#### Section de texte
----

Restaurant Le Gril aux Herbes d’Evan à Wemmel.
Un, deux et trois. Pour manger au restaurant Le Gril aux Herbes d’Evan, il ne faut pas savoir compter plus loin. Car Evan, ce chef au grand cœur, ne vous mettra pas plus de trois saveurs par plat. Sa cuisine est celle là. On aimera ou pas, chacun ses goûts. Mais, en ce qui me concerne, je suis conquis. Ce chef sait comment me toucher et ce qu’il m’envoie atteint sa cible en plein cœur.
Dans son Gril aux Herbes, Evan est roi. Il fait ce qu’il veut, comme il veut, sans se soucier de ce que les guides en penseront. Sa motivation est ailleurs. Elle est dans l’amour du produit, l’amour du métier et l’amour qu’il veut donner à ses amis et clients. Car sous ses airs timides se cache un grand cœur, un gros cœur. Et cette générosité transparaît dans ses plats.
On constatera, sur le mur Facebook du chef, qu’il est un des rares à partager les photos des plats des autres grands chefs. Cela en dit long sur son état d’esprit que je résumerais par : « je fais passer les autres avant moi quand ils le méritent ».
Les produits d’exception du Gril aux herbes
Pour ses 30 ans, le Gril aux Herbes organisait un menu spécial. Un vrai menu de roi avec un festival à n’en plus finir des plus beaux produits. Un long et beau menu que le chef a mis des mois à préparer. Il voulait le meilleur du meilleur et il y a mis tout son cœur. Un menu que je ne pouvais pas ne pas aller déguster. Et comment ne pas succomber à tant de merveilles déposées à table ?

----

#### Enregistrements fournis

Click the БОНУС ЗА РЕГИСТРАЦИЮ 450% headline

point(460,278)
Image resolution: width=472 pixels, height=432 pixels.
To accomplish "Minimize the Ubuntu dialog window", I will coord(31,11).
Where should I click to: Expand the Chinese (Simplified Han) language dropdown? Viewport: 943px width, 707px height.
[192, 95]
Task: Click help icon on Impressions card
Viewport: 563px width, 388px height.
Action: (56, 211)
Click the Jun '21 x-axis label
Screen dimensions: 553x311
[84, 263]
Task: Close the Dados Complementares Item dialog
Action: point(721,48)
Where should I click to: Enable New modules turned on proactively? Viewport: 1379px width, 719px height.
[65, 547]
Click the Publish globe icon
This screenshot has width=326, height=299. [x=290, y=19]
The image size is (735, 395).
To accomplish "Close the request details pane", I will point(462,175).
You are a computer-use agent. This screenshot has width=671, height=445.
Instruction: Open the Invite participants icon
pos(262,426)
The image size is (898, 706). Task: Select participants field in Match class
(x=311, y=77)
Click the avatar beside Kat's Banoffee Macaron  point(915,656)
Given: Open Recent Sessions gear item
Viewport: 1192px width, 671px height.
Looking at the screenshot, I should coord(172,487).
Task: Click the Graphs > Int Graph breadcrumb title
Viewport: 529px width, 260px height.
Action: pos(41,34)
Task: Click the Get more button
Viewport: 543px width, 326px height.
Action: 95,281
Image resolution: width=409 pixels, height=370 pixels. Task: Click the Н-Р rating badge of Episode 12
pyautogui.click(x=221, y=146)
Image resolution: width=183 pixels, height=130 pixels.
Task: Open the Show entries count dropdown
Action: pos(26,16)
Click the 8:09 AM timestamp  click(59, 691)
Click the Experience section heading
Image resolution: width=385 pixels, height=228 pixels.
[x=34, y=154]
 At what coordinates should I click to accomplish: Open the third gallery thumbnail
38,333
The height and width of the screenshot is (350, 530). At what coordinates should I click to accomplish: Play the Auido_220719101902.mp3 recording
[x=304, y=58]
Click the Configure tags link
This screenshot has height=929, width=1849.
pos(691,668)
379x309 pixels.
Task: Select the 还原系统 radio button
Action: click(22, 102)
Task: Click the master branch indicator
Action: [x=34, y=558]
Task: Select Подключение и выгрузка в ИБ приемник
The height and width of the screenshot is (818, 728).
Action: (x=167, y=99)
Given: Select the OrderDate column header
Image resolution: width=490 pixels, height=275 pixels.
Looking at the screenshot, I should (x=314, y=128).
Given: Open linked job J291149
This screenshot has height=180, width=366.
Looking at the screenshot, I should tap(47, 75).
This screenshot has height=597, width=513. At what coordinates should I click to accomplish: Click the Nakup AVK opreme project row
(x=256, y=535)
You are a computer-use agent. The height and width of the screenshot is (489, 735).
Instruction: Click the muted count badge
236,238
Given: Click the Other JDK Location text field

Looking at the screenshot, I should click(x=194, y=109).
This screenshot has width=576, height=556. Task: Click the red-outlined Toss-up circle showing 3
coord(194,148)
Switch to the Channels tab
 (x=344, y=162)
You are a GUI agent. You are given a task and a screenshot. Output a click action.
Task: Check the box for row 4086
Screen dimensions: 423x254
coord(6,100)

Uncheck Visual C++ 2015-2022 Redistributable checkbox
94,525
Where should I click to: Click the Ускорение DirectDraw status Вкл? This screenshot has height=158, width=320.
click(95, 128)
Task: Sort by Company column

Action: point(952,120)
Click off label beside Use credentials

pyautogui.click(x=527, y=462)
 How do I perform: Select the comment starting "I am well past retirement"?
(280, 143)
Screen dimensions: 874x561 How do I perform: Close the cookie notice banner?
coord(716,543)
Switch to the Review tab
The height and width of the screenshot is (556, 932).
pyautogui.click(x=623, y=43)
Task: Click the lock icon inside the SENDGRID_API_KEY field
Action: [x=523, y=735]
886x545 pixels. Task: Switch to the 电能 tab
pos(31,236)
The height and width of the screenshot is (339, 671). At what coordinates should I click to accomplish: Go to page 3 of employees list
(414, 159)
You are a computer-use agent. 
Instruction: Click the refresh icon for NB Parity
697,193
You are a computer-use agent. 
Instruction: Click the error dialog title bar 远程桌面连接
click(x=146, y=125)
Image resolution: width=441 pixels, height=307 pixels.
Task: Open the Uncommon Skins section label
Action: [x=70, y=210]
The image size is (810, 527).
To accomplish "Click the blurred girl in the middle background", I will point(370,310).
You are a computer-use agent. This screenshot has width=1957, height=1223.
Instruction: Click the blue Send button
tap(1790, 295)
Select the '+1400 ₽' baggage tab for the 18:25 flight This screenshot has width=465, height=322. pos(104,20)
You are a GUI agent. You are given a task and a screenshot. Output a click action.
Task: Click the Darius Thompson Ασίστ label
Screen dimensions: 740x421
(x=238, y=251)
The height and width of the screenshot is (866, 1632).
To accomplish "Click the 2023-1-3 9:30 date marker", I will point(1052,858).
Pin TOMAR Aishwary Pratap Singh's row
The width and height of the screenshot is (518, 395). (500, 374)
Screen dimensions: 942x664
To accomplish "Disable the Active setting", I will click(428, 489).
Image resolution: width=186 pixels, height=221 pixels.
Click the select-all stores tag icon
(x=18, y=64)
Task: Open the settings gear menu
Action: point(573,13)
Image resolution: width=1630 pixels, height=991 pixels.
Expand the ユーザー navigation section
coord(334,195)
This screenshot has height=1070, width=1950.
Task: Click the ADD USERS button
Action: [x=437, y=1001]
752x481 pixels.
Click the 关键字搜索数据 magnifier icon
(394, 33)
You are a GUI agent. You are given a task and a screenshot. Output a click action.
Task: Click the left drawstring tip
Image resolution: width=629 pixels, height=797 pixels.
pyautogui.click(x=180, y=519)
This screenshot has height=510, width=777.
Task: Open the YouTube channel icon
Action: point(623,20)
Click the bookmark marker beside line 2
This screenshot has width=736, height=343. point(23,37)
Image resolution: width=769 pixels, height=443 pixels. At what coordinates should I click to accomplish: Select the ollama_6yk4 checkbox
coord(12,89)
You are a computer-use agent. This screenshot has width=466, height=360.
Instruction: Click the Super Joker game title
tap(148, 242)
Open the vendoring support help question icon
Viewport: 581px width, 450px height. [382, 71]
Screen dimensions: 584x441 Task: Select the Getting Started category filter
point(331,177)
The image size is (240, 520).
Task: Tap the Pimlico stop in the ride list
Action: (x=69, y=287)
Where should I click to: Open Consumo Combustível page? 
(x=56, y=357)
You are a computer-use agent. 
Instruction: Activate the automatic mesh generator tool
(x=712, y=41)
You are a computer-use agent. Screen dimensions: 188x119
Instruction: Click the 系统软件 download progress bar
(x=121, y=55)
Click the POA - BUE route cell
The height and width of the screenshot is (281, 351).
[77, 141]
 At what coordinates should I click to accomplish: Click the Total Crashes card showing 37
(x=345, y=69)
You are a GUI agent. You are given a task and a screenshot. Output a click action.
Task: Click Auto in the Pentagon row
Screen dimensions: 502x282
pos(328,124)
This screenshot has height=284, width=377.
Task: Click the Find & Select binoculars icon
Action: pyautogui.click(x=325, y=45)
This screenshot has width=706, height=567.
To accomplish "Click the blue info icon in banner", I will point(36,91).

----

#### Consigne donnée
Transcrivez intégralement, sans rien changer, le texte ci-dessus sur le restaurant Le Gril aux Herbes d’Evan.

#### Réponse rédigée
Restaurant Le Gril aux Herbes d’Evan à Wemmel.
Un, deux et trois. Pour manger au restaurant Le Gril aux Herbes d’Evan, il ne faut pas savoir compter plus loin. Car Evan, ce chef au grand cœur, ne vous mettra pas plus de trois saveurs par plat. Sa cuisine est celle là. On aimera ou pas, chacun ses goûts. Mais, en ce qui me concerne, je suis conquis. Ce chef sait comment me toucher et ce qu’il m’envoie atteint sa cible en plein cœur.
Dans son Gril aux Herbes, Evan est roi. Il fait ce qu’il veut, comme il veut, sans se soucier de ce que les guides en penseront. Sa motivation est ailleurs. Elle est dans l’amour du produit, l’amour du métier et l’amour qu’il veut donner à ses amis et clients. Car sous ses airs timides se cache un grand cœur, un gros cœur. Et cette générosité transparaît dans ses plats.
On constatera, sur le mur Facebook du chef, qu’il est un des rares à partager les photos des plats des autres grands chefs. Cela en dit long sur son état d’esprit que je résumerais par : « je fais passer les autres avant moi quand ils le méritent ».
Les produits d’exception du Gril aux herbes
Pour ses 30 ans, le Gril aux Herbes organisait un menu spécial. Un vrai menu de roi avec un festival à n’en plus finir des plus beaux produits. Un long et beau menu que le chef a mis des mois à préparer. Il voulait le meilleur du meilleur et il y a mis tout son cœur. Un menu que je ne pouvais pas ne pas aller déguster. Et comment ne pas succomber à tant de merveilles déposées à table ?